(Collected data entries)

▼

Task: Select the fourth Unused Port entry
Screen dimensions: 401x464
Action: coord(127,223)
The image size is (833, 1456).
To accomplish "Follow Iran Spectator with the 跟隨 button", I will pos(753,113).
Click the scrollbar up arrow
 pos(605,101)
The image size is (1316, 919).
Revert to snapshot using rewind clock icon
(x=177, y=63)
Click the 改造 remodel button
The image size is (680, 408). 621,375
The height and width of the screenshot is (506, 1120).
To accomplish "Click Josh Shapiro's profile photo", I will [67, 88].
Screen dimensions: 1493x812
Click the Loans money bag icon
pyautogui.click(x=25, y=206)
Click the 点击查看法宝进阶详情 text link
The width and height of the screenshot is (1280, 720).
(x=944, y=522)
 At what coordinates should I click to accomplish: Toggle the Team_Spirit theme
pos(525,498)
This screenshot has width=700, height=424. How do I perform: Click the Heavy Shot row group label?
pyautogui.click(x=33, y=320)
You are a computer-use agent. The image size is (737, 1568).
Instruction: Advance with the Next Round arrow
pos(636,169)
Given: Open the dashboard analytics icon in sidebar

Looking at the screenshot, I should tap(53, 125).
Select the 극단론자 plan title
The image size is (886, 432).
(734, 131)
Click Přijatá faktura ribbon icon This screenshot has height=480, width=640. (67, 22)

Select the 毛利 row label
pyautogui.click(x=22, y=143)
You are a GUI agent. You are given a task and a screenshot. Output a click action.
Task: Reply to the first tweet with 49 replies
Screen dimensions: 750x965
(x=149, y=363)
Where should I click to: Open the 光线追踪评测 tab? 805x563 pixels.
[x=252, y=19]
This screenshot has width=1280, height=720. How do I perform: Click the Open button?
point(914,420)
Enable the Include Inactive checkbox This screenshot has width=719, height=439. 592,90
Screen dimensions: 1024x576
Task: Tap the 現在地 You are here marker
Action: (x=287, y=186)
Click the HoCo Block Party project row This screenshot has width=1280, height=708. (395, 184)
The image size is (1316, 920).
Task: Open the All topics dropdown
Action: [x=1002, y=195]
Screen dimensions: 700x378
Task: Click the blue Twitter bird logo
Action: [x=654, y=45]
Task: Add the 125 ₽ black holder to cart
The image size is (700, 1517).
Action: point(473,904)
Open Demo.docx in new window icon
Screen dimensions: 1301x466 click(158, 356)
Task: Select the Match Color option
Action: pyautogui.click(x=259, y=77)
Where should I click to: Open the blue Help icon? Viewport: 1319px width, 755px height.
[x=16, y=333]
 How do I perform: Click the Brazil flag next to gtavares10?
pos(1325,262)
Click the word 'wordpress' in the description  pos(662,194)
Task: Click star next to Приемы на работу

▲

** EXERCISE **
What is needed here is an exact copy of all the records above.

** SOLUTION FOR THIS EXERCISE **
Task: Select the fourth Unused Port entry
Screen dimensions: 401x464
Action: coord(127,223)
The image size is (833, 1456).
To accomplish "Follow Iran Spectator with the 跟隨 button", I will pos(753,113).
Click the scrollbar up arrow
 pos(605,101)
The image size is (1316, 919).
Revert to snapshot using rewind clock icon
(x=177, y=63)
Click the 改造 remodel button
The image size is (680, 408). 621,375
The height and width of the screenshot is (506, 1120).
To accomplish "Click Josh Shapiro's profile photo", I will [67, 88].
Screen dimensions: 1493x812
Click the Loans money bag icon
pyautogui.click(x=25, y=206)
Click the 点击查看法宝进阶详情 text link
The width and height of the screenshot is (1280, 720).
(x=944, y=522)
 At what coordinates should I click to accomplish: Toggle the Team_Spirit theme
pos(525,498)
This screenshot has width=700, height=424. How do I perform: Click the Heavy Shot row group label?
pyautogui.click(x=33, y=320)
You are a computer-use agent. The image size is (737, 1568).
Instruction: Advance with the Next Round arrow
pos(636,169)
Given: Open the dashboard analytics icon in sidebar

Looking at the screenshot, I should tap(53, 125).
Select the 극단론자 plan title
The image size is (886, 432).
(734, 131)
Click Přijatá faktura ribbon icon This screenshot has height=480, width=640. (67, 22)

Select the 毛利 row label
pyautogui.click(x=22, y=143)
You are a GUI agent. You are given a task and a screenshot. Output a click action.
Task: Reply to the first tweet with 49 replies
Screen dimensions: 750x965
(x=149, y=363)
Where should I click to: Open the 光线追踪评测 tab? 805x563 pixels.
[x=252, y=19]
This screenshot has width=1280, height=720. How do I perform: Click the Open button?
point(914,420)
Enable the Include Inactive checkbox This screenshot has width=719, height=439. 592,90
Screen dimensions: 1024x576
Task: Tap the 現在地 You are here marker
Action: (x=287, y=186)
Click the HoCo Block Party project row This screenshot has width=1280, height=708. (395, 184)
The image size is (1316, 920).
Task: Open the All topics dropdown
Action: [x=1002, y=195]
Screen dimensions: 700x378
Task: Click the blue Twitter bird logo
Action: [x=654, y=45]
Task: Add the 125 ₽ black holder to cart
The image size is (700, 1517).
Action: point(473,904)
Open Demo.docx in new window icon
Screen dimensions: 1301x466 click(158, 356)
Task: Select the Match Color option
Action: pyautogui.click(x=259, y=77)
Where should I click to: Open the blue Help icon? Viewport: 1319px width, 755px height.
[x=16, y=333]
 How do I perform: Click the Brazil flag next to gtavares10?
pos(1325,262)
Click the word 'wordpress' in the description  pos(662,194)
Task: Click star next to Приемы на работу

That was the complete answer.